Selon des experts, le verre serait lui-même contaminé par des matières dites infusibles provenant de matériaux comme la céramique ou la porcelaine que les gens mettent dans leur bac.

Chose certaine, on s’entend sur une chose : le mélange des matières complique le travail des centres de tri et fait diminuer, dans bien des cas, la qualité des produits destinés à être recyclés.

« Lors de la commission parlementaire sur la valorisation et le recyclage du verre, en 2019, on s’est fait dire que la qualité du verre que nous offrons est supérieure », m’a dit Jean-Claude Thibault.

Selon lui, une quinzaine de MRC du Québec englobant environ 150 municipalités ont adopté un système de tri du verre à la source. Plus de 7000 tonnes de verre sont ainsi récupérées chaque année au Québec.

Une fois de plus, ce sont de petits groupes de citoyens qui trouvent des solutions à des problèmes enfouis sous la bureaucratie, un manque de volonté, des jeux politiques et des entrepreneurs qui n’ont qu’un seul objectif : obtenir de plus gros profits.

Je dis bravo à ces citoyens, et aux administrations municipales qui les appuient, qui créent des systèmes parallèles qui améliorent une organisation visiblement déficiente.

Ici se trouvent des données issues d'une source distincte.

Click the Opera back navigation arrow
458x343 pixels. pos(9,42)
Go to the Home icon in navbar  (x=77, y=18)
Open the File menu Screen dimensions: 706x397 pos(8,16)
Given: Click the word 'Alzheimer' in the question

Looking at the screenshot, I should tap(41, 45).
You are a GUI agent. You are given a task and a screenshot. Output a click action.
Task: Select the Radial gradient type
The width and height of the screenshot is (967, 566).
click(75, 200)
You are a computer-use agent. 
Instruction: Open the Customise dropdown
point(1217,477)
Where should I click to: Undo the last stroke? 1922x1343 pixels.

Maintenant, à quand une politique claire de « redevances à la performance » pour encourager les municipalités à adopter de telles mesures ?

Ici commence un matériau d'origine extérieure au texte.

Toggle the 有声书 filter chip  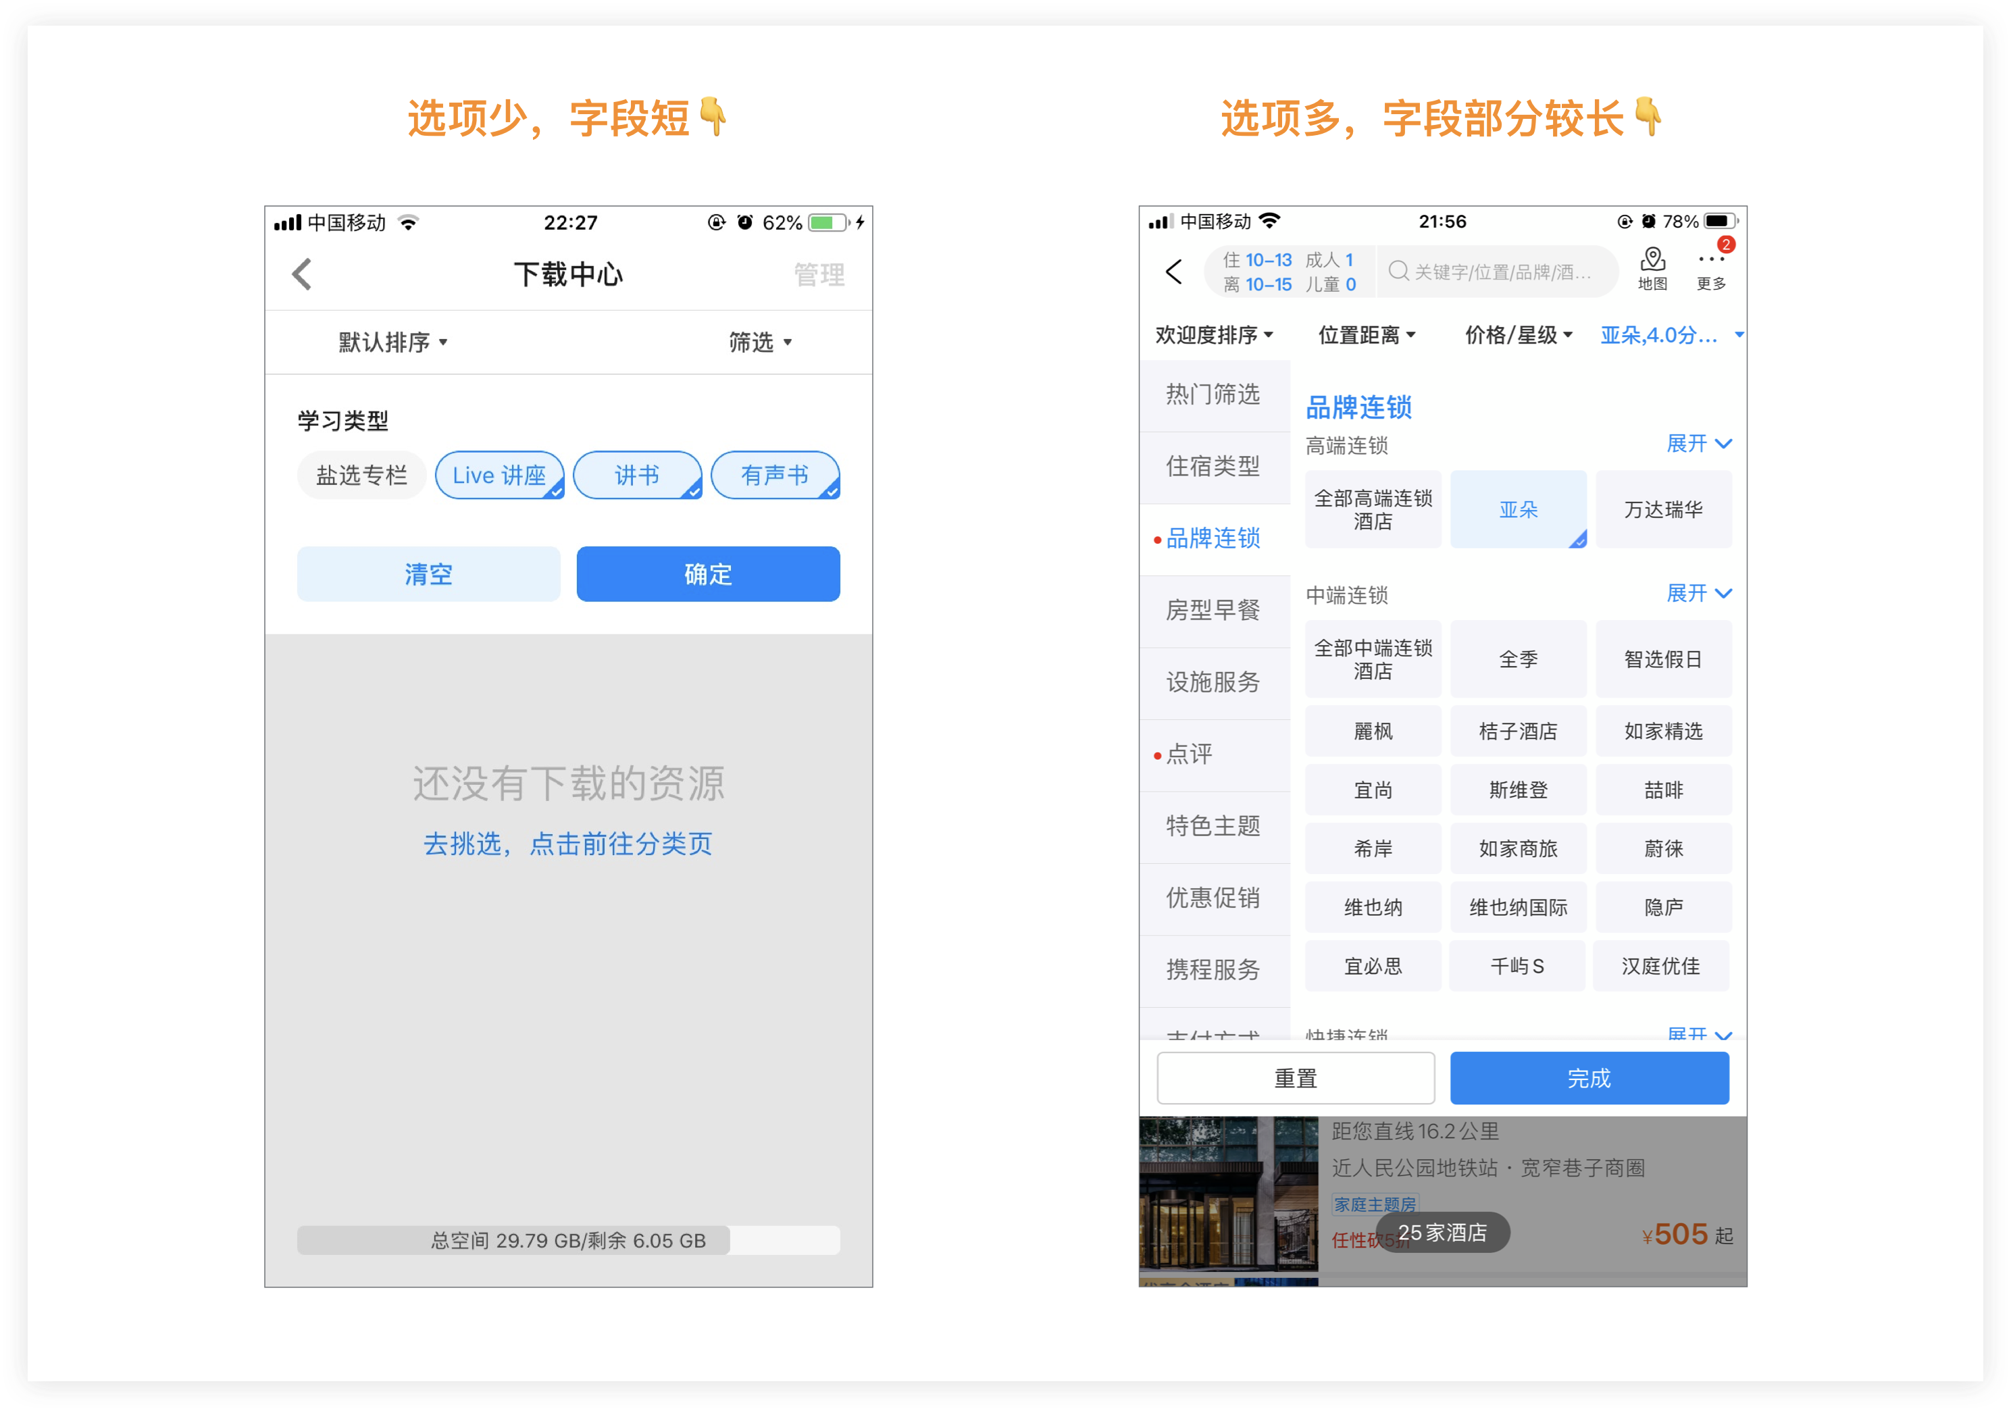coord(775,475)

L’élargissement de la consigne des contenants de boissons qui s’étendra aux bouteilles de vin et de spiritueux de la SAQ sera une étape cruciale dans la récupération et le recyclage du verre. Pourvu que des méthodes rigoureuses de tri et de transport soient appliquées.

Nous en sommes au stade de projets pilotes. Il sera intéressant de voir les résultats qui émaneront de cela. Pour le moment, une certaine réticence ou méfiance est exprimée.

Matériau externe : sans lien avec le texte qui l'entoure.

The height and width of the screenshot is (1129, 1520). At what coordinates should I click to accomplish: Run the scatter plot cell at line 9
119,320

Jean-Claude Thibault me disait qu’il entend régulièrement des gens faire part de leurs doutes quant au succès de la consigne avec les bouteilles provenant de la SAQ.

« À ceux-là, je réponds que ça fait 60 ans que nous rapportons nos bouteilles de bière à l’épicerie. »

Le buveur de vin deviendra-t-il un adepte de la consigne comme l’est le buveur de bière ? Je laisse cet autre sujet aux sociologues.

La récupération du verre à Montréal

Un projet pilote de récupération du verre est reconduit pour une deuxième année à Montréal. Jusqu’au 31 décembre, on peut déposer ses bouteilles et ses contenants en verre à l’un des deux points de dépôt, situés dans le stationnement de la SAQ Dépôt du Marché central et dans celui de la place Fleury.